In fact, someone who knows a little about the history of the
World Chess Championship can pin down the date of composition
of the story to within a year or two, based on that: in the story,
Votbinnik has just won his championship title back from Jahl.
So therefore it was written when Botvinnik had just won his
championship title back from Tal.

And yes, all the alterations are at that level. "Angler" for
"Fischer" is a masterpiece of subtlety by comparison.
--
David Goldfarb |"'Shut up, shut up, shut up,' says the stranger
***@gmail.com | from the stars!"
***@ocf.berkeley.edu | -- _Norstrilia_
William Hyde
2019-06-13 20:15:08 UTC
Permalink
Post by David Goldfarb
Post by Robert Woodward
"The 64-Square Madhouse" (found in the collections _A Pail of Air_ and
the more recent _Day Dark, Night Bright_). IIRC, about all the chess
masters in the story had names that were takeoffs of early 1960s
Grandmasters (e.g., an American player by the name of Angler - we know
who he is supposed to be, don't we).
In fact, someone who knows a little about the history of the
World Chess Championship can pin down the date of composition
of the story to within a year or two, based on that: in the story,
Votbinnik has just won his championship title back from Jahl.
So therefore it was written when Botvinnik had just won his
championship title back from Tal.
And yes, all the alterations are at that level. "Angler" for
"Fischer" is a masterpiece of subtlety by comparison.
It's difficult to make a witty alteration of Tartakower, and the problem with making Tal Short, is that then he wouldn't sound Soviet.

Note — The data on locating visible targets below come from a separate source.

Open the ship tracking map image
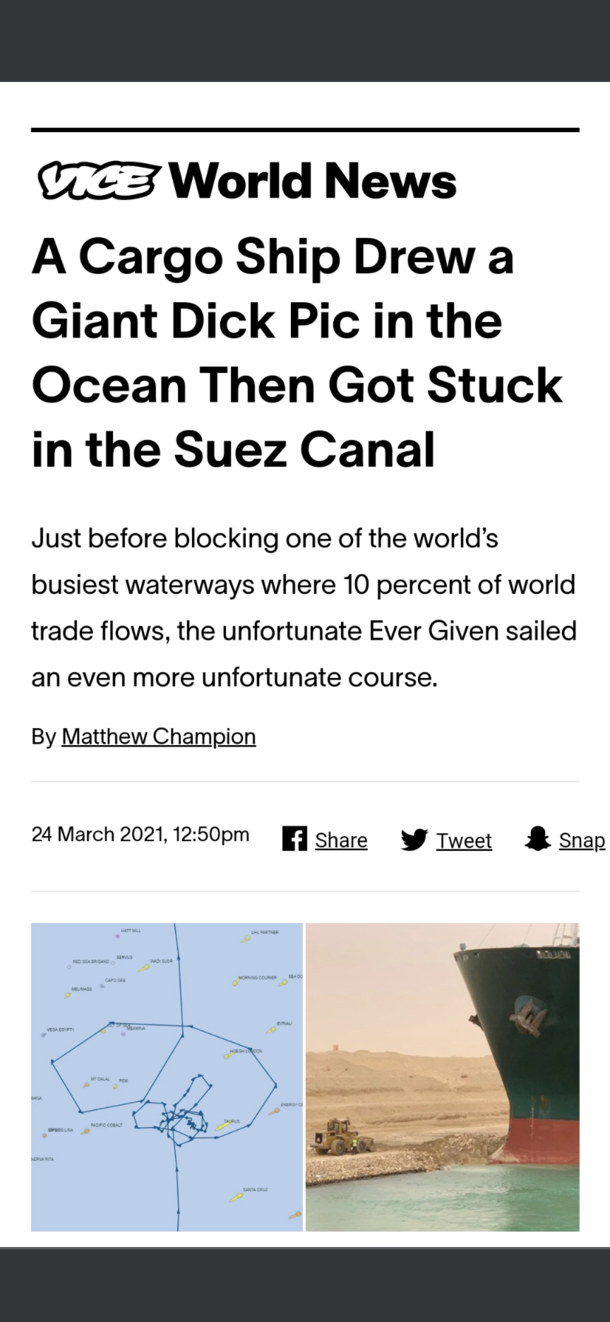This screenshot has width=610, height=1322. [x=167, y=1077]
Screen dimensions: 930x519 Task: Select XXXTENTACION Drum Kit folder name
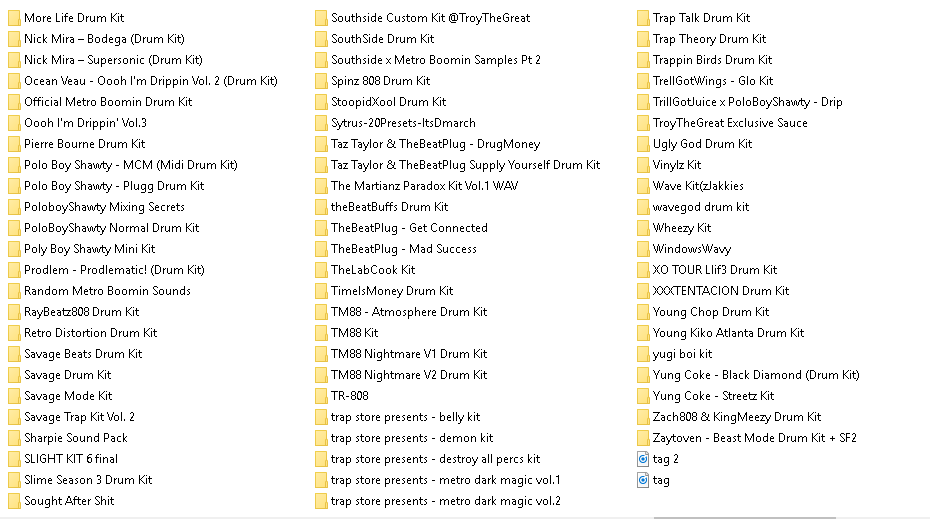[x=721, y=291]
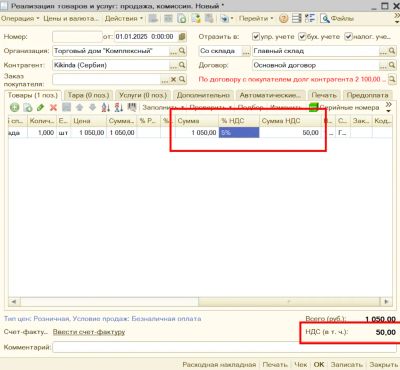Switch to the Дополнительно tab

tap(203, 95)
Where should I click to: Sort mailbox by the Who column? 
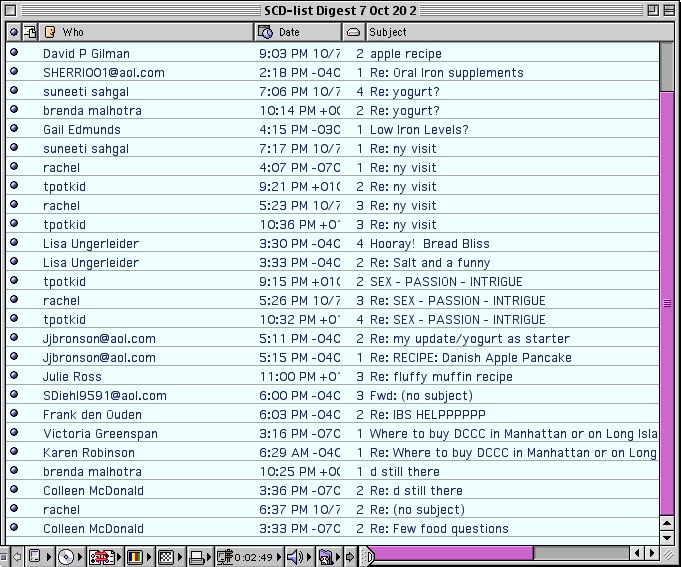147,32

It would have added a bit of amusement though, given the later career of Nigel Short.

Leiber also used the "Simon Great" (Ruben Fine" in other stories.

William Hyde
Robert Carnegie
2019-06-11 22:06:24 UTC
Permalink
Post by Gene Wirchenko
On Fri, 7 Jun 2019 12:11:18 -0700 (PDT), William Hyde
[snip]
Post by William Hyde
"What if I just make a move that makes no sense at all, wouldn't you be baffled?"
It depends on how well you play chess. If not well, such a move
might baffle.
One of the Star Trek novels, I forget which,
described Spock's elegant, broadly cautious style
of play, which Kirk usually lost to but often
battered through, since Spock spent a lot of time,
or chose to, anticipating a more cerebral game
than he got. But that's the three or four
dimensional game. And there's an episode where
Spock winning a game against the computer proves
the computer has been tampered with. No one should
be able to beat it; Spock programmed it.